**EXCERPT**
□ □ □ □ □

In the days leading up to Yom Kippur, the holiest day of the Jewish year, its common for people to approach friends, family, and colleagues, to ask for forgiveness from past transgressions.
The teachings of Yom Kippur is that we must seek forgiveness from and grant forgiveness to our fellow humans before we ask God to forgive us.
The Rabbis teach that if someone comes to you seeking forgiveness you must forgive.
By what does it mean to forgive someone? And why is it so important?
Is it enough to say “I forgive you?”
It may be enough for the person requesting forgiveness. But just saying the words is not enough for you as the person offering forgiveness. That’s because just saying “I forgive you” doesn’t fully clear out what you’re holding.
The Physical Consequence of Holding Anger
According to Karen Swartz, M.D.., director of the Mood Disorders Adult Consultation Clinic at The Johns Hopkins Hospital, “there is an enormous physical burden to being hurt and disappointed,”

□ □ □ □ □

**DATA**

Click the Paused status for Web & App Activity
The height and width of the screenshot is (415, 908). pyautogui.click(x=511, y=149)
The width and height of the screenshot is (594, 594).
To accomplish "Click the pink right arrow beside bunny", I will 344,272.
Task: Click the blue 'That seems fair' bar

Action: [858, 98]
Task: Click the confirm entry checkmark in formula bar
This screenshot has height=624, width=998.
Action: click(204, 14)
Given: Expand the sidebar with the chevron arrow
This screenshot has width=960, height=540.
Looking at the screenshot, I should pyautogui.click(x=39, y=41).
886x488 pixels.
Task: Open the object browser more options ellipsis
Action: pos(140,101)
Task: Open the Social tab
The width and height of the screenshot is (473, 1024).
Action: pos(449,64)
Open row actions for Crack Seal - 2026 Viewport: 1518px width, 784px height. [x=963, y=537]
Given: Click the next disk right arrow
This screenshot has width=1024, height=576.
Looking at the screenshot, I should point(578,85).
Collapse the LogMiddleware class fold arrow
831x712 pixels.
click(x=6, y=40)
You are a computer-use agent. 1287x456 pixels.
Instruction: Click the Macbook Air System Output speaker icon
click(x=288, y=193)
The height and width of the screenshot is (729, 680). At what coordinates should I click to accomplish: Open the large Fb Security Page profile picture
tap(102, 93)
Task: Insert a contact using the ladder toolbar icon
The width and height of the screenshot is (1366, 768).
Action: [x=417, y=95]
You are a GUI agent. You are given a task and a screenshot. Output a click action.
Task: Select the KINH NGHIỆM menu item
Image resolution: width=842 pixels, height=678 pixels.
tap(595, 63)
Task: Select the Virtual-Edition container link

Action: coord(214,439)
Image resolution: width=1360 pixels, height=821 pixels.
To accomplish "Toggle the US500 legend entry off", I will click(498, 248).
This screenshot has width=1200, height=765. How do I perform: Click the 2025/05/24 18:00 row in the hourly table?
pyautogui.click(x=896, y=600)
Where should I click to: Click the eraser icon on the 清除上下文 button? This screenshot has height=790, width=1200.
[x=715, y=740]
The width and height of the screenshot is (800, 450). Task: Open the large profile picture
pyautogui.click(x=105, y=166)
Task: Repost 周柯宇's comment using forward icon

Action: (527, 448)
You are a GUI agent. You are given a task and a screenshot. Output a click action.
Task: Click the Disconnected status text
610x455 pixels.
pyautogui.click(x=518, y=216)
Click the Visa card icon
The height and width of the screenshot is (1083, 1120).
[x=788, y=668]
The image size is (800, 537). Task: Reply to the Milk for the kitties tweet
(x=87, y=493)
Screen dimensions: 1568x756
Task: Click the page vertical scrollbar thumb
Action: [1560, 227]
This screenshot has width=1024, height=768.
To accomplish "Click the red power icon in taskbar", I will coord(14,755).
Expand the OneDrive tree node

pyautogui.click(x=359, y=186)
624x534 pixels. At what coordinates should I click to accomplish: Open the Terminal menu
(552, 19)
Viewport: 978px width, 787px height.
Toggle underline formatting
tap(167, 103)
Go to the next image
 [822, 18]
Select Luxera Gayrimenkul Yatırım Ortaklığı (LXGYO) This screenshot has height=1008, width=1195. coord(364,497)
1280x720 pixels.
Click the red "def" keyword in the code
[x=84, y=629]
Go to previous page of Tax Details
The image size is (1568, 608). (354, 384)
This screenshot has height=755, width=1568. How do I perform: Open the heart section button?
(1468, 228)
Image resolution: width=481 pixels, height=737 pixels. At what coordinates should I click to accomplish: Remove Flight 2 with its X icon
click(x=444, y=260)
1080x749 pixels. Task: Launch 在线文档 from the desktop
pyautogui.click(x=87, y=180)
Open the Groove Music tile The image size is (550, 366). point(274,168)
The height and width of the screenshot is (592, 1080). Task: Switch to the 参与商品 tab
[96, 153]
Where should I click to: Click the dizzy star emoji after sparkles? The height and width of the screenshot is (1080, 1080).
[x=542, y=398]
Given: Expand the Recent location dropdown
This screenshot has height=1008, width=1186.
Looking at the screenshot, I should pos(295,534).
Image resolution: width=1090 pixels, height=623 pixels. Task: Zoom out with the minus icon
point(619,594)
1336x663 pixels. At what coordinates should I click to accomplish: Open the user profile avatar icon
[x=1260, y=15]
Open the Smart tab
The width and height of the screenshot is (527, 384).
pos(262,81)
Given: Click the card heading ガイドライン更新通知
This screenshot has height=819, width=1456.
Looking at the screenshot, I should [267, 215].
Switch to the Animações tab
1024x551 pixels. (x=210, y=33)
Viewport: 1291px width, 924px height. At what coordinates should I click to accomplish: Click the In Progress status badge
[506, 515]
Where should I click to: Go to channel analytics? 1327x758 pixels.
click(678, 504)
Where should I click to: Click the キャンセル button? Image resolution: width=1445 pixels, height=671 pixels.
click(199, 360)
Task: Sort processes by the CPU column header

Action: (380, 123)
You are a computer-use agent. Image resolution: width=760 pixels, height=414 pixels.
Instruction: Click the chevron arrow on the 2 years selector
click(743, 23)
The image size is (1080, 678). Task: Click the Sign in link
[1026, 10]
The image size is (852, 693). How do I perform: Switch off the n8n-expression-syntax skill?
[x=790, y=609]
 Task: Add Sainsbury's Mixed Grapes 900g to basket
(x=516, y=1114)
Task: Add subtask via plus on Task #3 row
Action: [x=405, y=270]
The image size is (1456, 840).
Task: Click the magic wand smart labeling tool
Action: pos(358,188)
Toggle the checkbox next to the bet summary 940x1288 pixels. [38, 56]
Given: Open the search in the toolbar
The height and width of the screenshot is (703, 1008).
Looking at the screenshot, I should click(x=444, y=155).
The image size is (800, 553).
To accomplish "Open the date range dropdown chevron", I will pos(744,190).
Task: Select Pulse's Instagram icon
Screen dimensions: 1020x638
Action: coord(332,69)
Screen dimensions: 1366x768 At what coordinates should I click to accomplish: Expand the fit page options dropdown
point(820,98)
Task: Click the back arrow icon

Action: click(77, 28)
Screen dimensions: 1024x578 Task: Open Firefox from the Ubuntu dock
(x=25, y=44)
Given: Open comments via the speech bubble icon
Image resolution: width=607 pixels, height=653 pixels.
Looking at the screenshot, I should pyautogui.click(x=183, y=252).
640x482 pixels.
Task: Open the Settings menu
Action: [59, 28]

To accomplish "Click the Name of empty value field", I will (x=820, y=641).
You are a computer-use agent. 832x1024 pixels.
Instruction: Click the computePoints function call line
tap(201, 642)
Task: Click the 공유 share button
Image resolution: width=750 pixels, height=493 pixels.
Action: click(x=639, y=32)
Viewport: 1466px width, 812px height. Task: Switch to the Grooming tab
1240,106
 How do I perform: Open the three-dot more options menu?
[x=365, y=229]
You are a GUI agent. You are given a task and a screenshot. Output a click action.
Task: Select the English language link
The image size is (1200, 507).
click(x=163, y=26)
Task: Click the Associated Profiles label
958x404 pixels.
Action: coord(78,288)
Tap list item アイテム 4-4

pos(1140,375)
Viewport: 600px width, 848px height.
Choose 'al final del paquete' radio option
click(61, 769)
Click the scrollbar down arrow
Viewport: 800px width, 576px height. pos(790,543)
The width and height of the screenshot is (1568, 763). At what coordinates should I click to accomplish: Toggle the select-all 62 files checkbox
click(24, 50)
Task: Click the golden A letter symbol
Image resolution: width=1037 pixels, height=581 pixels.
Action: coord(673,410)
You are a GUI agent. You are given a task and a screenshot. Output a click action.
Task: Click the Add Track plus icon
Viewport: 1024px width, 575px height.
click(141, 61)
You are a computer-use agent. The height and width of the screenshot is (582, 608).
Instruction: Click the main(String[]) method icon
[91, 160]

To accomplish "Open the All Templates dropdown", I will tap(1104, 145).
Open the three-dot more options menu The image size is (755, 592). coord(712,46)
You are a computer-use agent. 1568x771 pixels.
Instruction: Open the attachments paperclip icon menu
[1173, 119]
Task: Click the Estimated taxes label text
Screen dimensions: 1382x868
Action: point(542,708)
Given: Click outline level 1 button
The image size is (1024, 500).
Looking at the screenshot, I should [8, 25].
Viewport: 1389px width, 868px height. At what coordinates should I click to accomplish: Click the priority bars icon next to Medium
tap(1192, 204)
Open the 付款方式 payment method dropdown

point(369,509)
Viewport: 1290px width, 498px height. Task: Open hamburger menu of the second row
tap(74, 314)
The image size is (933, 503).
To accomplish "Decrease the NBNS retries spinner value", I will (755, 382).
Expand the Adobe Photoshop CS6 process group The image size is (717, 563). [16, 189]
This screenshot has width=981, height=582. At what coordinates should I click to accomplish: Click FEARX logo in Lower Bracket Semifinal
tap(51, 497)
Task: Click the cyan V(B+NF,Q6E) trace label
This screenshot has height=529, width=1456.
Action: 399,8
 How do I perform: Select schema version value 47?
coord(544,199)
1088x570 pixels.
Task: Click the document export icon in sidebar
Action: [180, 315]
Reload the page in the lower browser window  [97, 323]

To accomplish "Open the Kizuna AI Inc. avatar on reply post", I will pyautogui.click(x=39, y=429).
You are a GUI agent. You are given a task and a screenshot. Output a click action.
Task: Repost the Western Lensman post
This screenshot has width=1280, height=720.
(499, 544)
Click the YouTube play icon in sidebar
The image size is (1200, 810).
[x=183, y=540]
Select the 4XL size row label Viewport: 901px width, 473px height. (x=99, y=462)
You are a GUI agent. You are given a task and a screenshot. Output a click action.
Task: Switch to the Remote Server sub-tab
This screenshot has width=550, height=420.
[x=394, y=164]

□ □ □ □ □

**TASKS FOR THIS EXERCISE**
- A) In the Yom Kippur excerpt, what do the Rabbis teach you must do when someone comes to you seeking forgiveness?
- B) Please echo a passage of the Yom Kippur excerpt word for word: begin at the words that have "It may be enough" and stop after "what you’re holding.".

**TASK-BY-TASK SOLUTIONS**
- A) You must forgive them.

- B)
It may be enough for the person requesting forgiveness. But just saying the words is not enough for you as the person offering forgiveness. That’s because just saying “I forgive you” doesn’t fully clear out what you’re holding.